Un Triduo de misas

Día 1

Mi padre se llamaba Rodolfo. Confieso que nunca ha sido de mi total agrado ese nombre. Tiene demasiado ronroneo en la primera sílaba, es largo y convencional. Su mamá, de cariño le decía “Rorro”, creo que an ella sí le gustaba el sonido de la “r”.

Disfruto más de sus diminutivos como Fito, Rodo o Rudy. 

Siempre tuve curiosidad por saber cuál era el origen del nombre de mi padre, pues considero que tiene un valor significativo en cada persona.

En su familia fueron siete hermanos, como dato peculiar ninguno llevó el nombre de su progenitor.

Hace poco me enteré que nuestro abuelo era amante de la fiesta brava, ferviente admirador de un torero mexicano nacido el 22 de enero de 1888 conocido como el Califa de León, Rodolfo Gaona. Considerado como uno de los matadores más elegantes de la historia. Fue una gran figura del toreo de todos los tiempos, un torero completo.

En su honor mi padre llevaría su nombre. Después también mi hermano y en una tercera generación mi sobrino.

Me parece peculiar que mi hermano naciera un 23 de enero, un día después del onomástico del hombre de luces.

También me asombra que este famoso y valiente personaje fuera originario de León de los Aldama en Guanajuato lugar donde radico desde hace diez años.
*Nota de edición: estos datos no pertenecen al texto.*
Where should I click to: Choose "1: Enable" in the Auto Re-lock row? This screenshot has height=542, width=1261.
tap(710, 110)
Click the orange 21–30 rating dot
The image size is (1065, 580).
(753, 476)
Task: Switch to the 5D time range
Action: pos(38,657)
Rodolfo es un nombre que deriva del germano y significa  “El que busca la gloria”. Reivindico mi postura inicial, ahora lo leo con letras mayúsculas y lo encuentro sonoro y vibrante.

Día 2

Esa mañana hablé brevemente con él por teléfono.

Le escuché vacilante, confundido. Su voz siempre ronca estaba aletargada.

Con volumen bajo. Con palabras cortas.

Minutos antes se había desvanecido en el cuarto de baño, estaban por llevarle al hospital para ser atendido por un médico.

Le dije que tuviera calma, que pronto le darían auxilio. Que seguramente no pasaría de un mal golpe, de un moretón y de un par de días en reposo,

– Ya voy tomando carretera. En un par de horas estaré contigo.

– No cierres tus ojos. 

– Respira profundo.

– No tengas miedo.

No escatimé en consejos. 

Pero olvidé decir te quiero.

Día 3

En silencio entré a la casa vacía. Subí a su recámara para ver si recuperaba algo de él, quizá un gesto, algún suspiro o los restos de alguna charla.

Sobre el buró estaba Ulises Criollo de José Vasconcelos. Con pasta roja y letras de oro resaltaba entre los objetos. Era el compañero en turno del implacable lector.

Al lado del libro, sus anteojos, un vaso con agua de limón, una lámpara y media docena de servilletas de papel.

Un libro huérfano que mi padre dejó inconcluso porque se tuvo que marchar de improviso. ¿Ahora quién pasará las hojas? ¿Alguien llegará a la última página?¿Dónde habrá otro devorador de tinta para noches de insomnio?

Tomo el libro en mis manos, llama mi atención el separador atrapado e indefenso entre las 416 páginas. Único testigo de las últimas palabras que leyó mi padre.

“El mundo entero de los objetos dejaba de ser inmutable y geométrico y adquiría condiciones de provisionalidad. Habría objetos mientras durase el periodo en que el alma los necesita para orientarse en el Cosmos. Desaparecerían los objetos tan pronto como el alma recobrase por el camino de la verdad, su fin excelso y postrero, una especie de salto de lo objetivo a lo esencial y desde lo humano a lo divino. Tal era la médula de la enseñanza de la mecánica. Y su símbolo, ya no la esfera de los pitagóricos, sino la espiral que arranca del hombre o pasa por el hombre, pero luego se ensancha y progresa hacia lo absoluto”.

Lo tomé como una despedida. Su última lección.

Comprendo que hay algo divino más allá de nuestros sentidos. Y sé que su alma navega en mares infinitos.